[GIVEN ENTRIES]
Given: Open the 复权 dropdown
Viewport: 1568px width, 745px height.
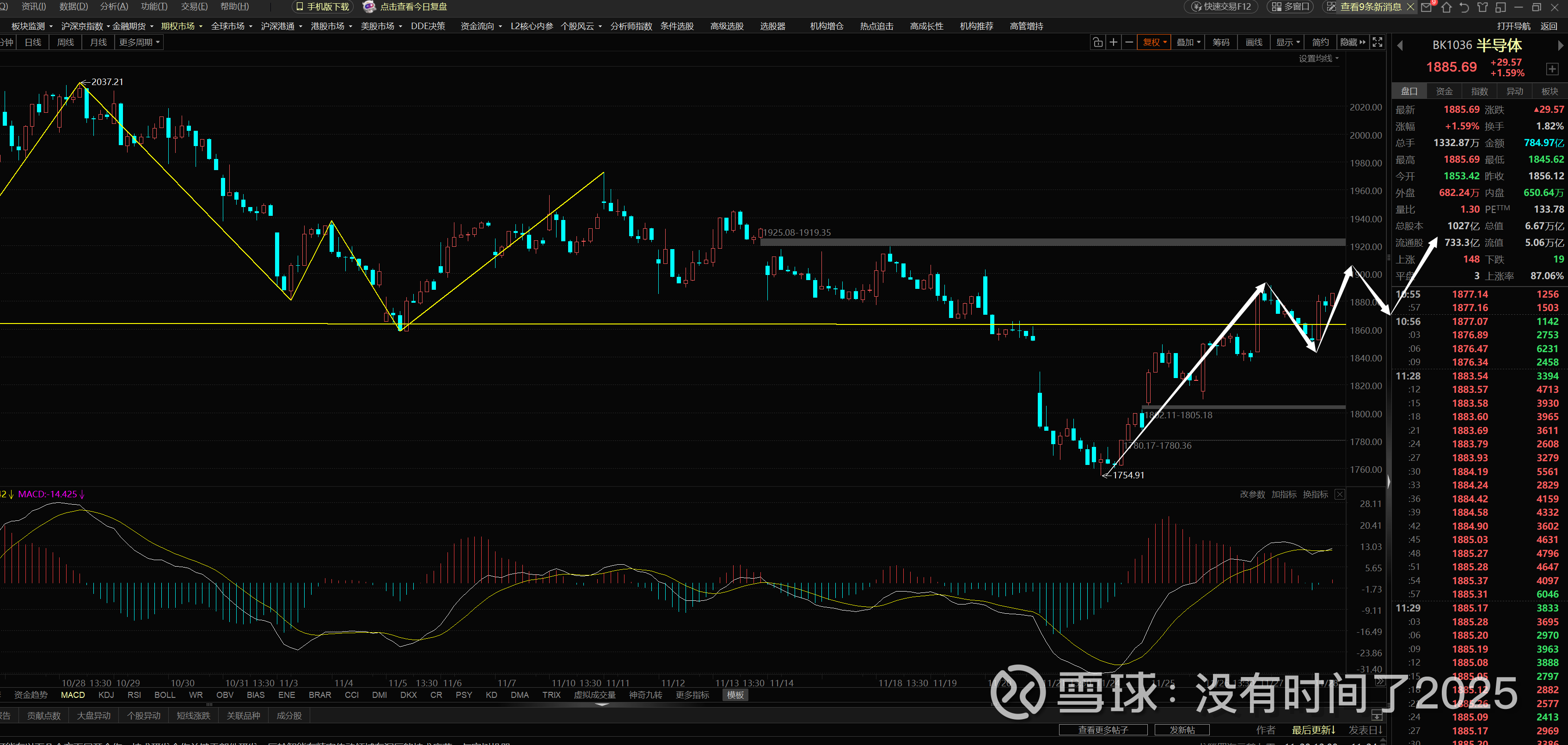Looking at the screenshot, I should pyautogui.click(x=1154, y=42).
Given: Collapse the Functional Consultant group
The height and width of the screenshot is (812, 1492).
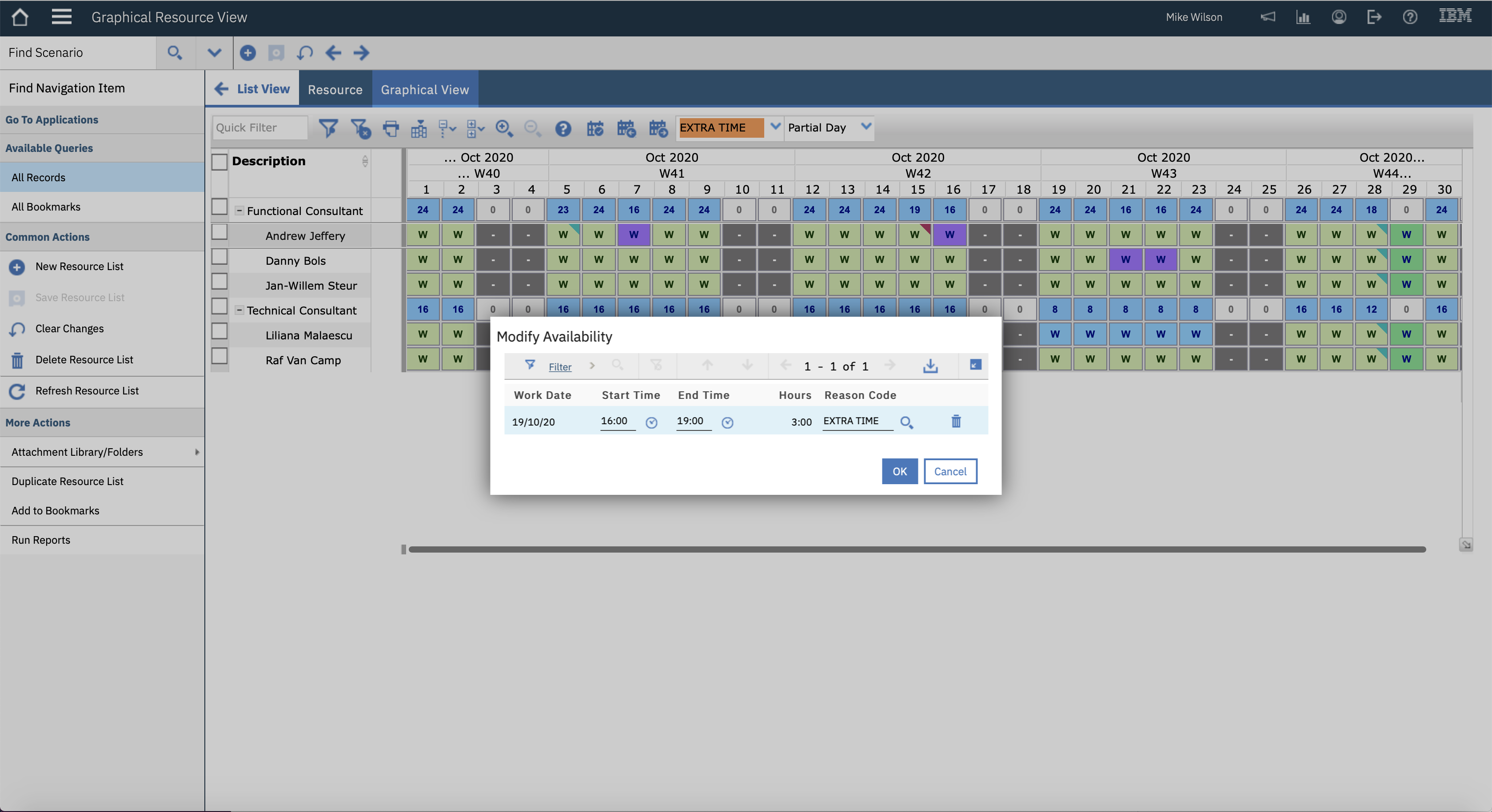Looking at the screenshot, I should click(239, 211).
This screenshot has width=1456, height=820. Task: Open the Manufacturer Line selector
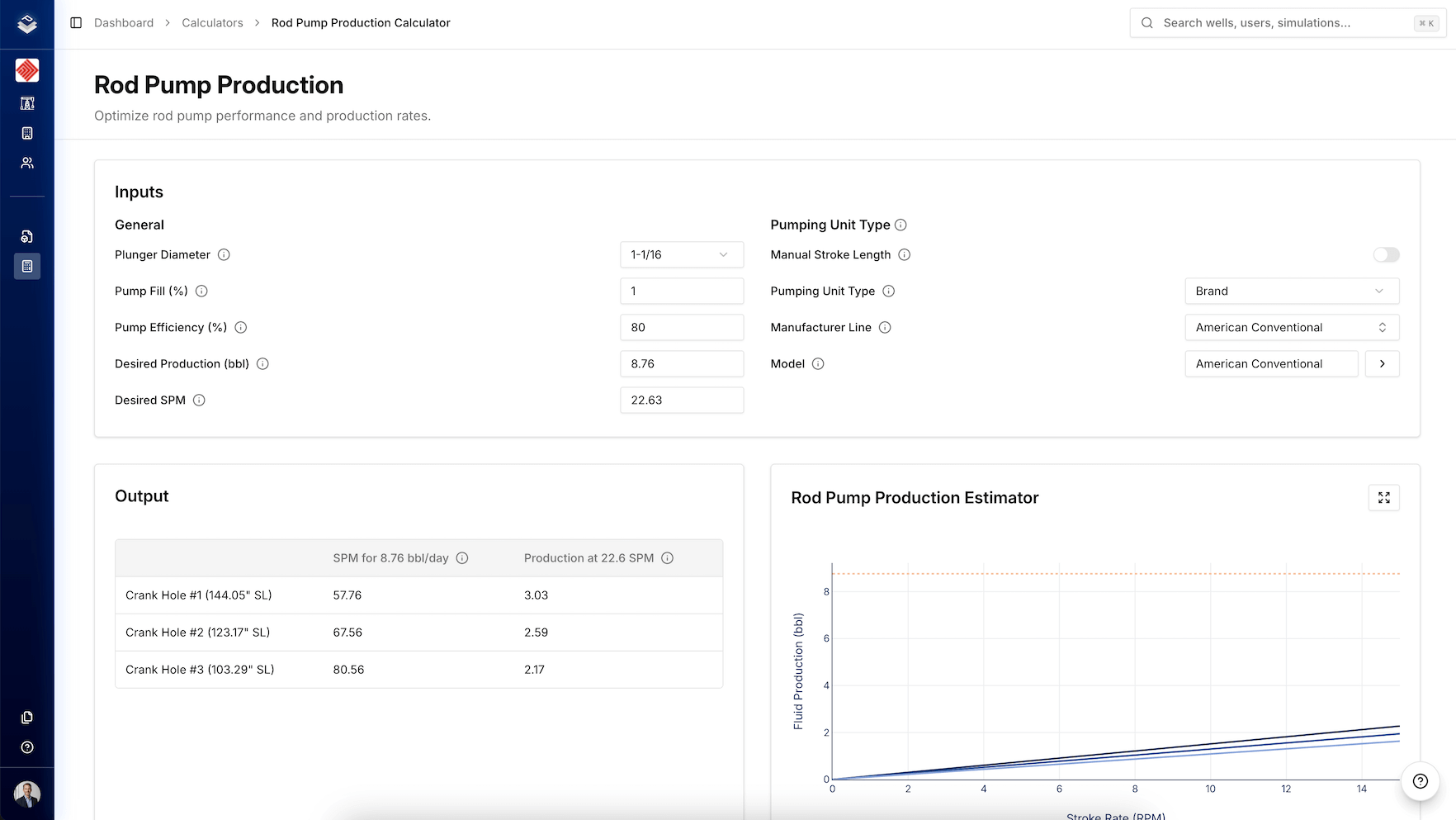tap(1291, 327)
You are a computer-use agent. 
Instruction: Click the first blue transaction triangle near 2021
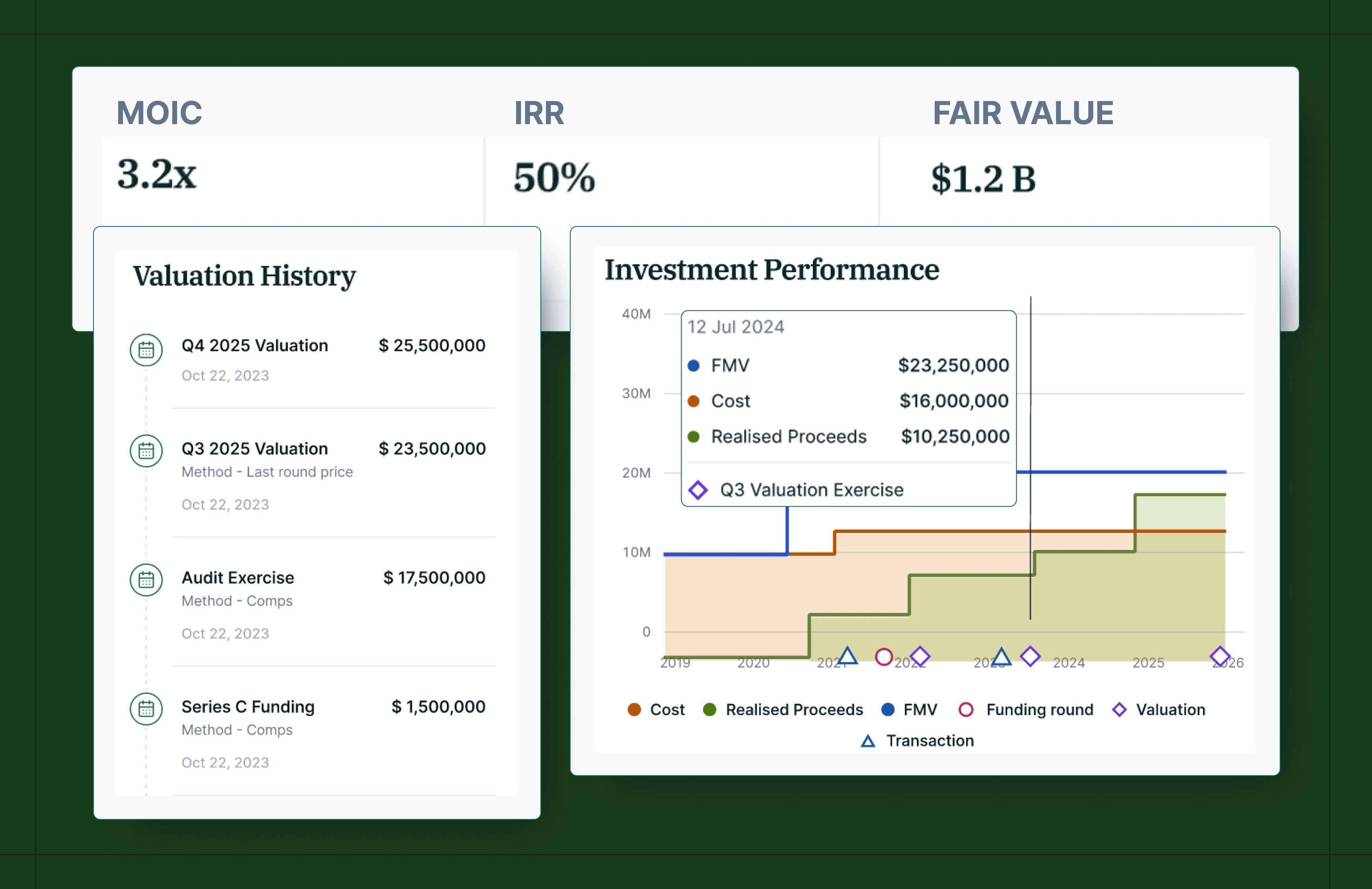tap(847, 656)
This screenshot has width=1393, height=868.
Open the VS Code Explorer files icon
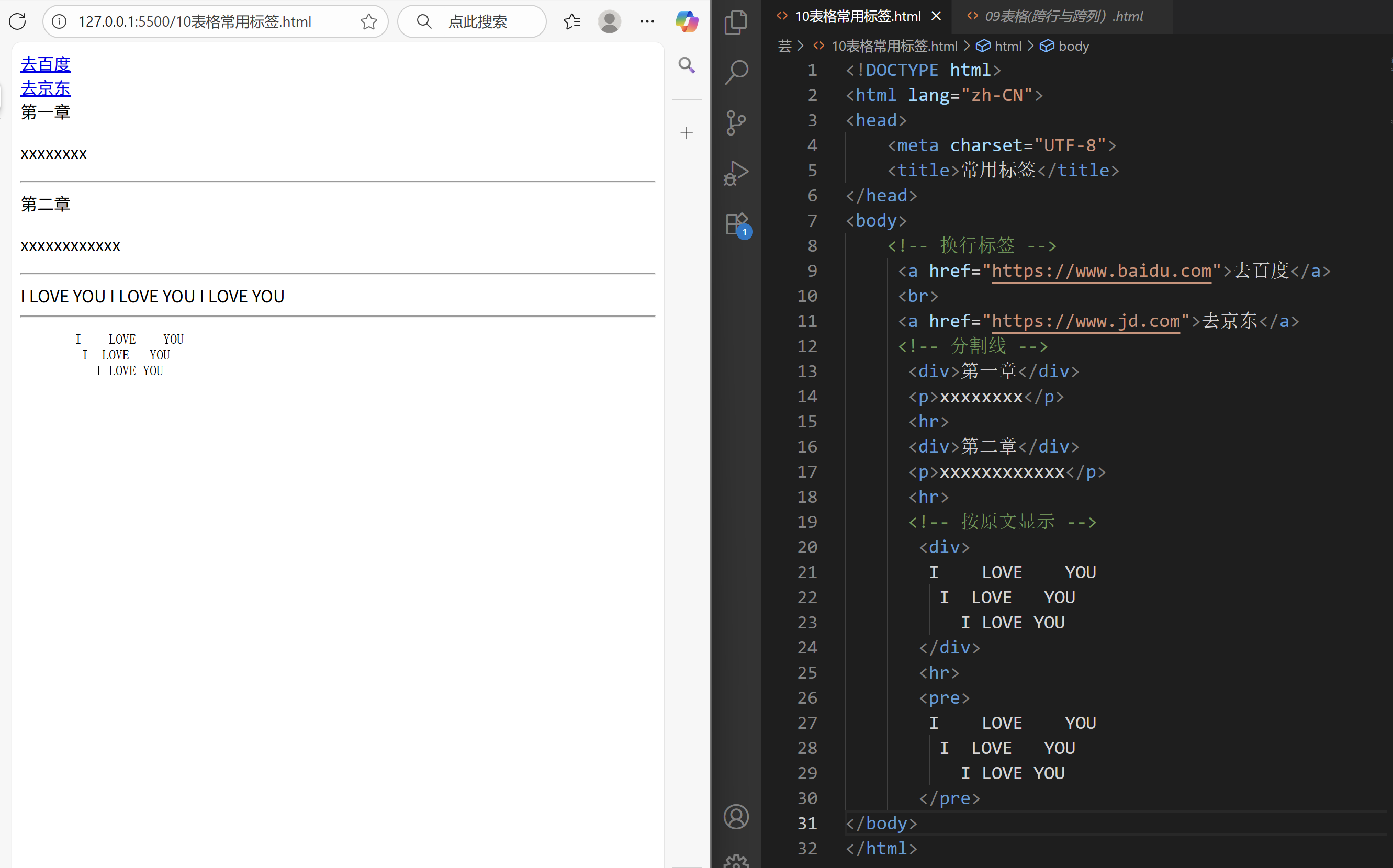click(736, 22)
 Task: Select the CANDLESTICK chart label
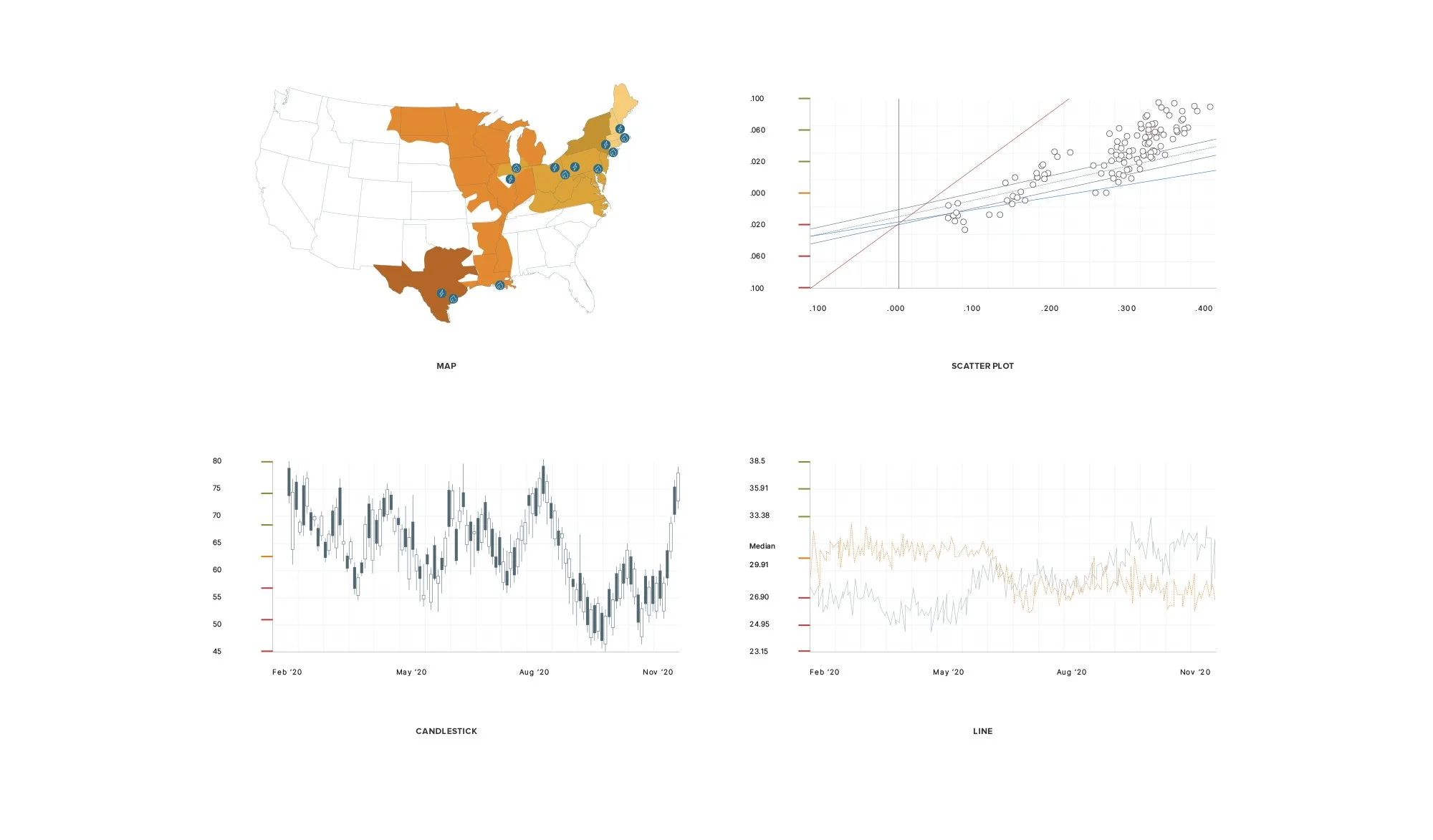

[WHAT TO WORK ON]
Write out again, word for word, only the lines from the one with "This screenshot has width=1456, height=820." through the last line of the material, and omit each picture.

[RESULT]
This screenshot has width=1456, height=820. Task: Open the Manufacturer Line selector
tap(1291, 327)
You are a computer-use agent. 
Instruction: Click the first blue transaction triangle near 2021
tap(847, 656)
This screenshot has width=1393, height=868.
Open the VS Code Explorer files icon
click(736, 22)
 Task: Select the CANDLESTICK chart label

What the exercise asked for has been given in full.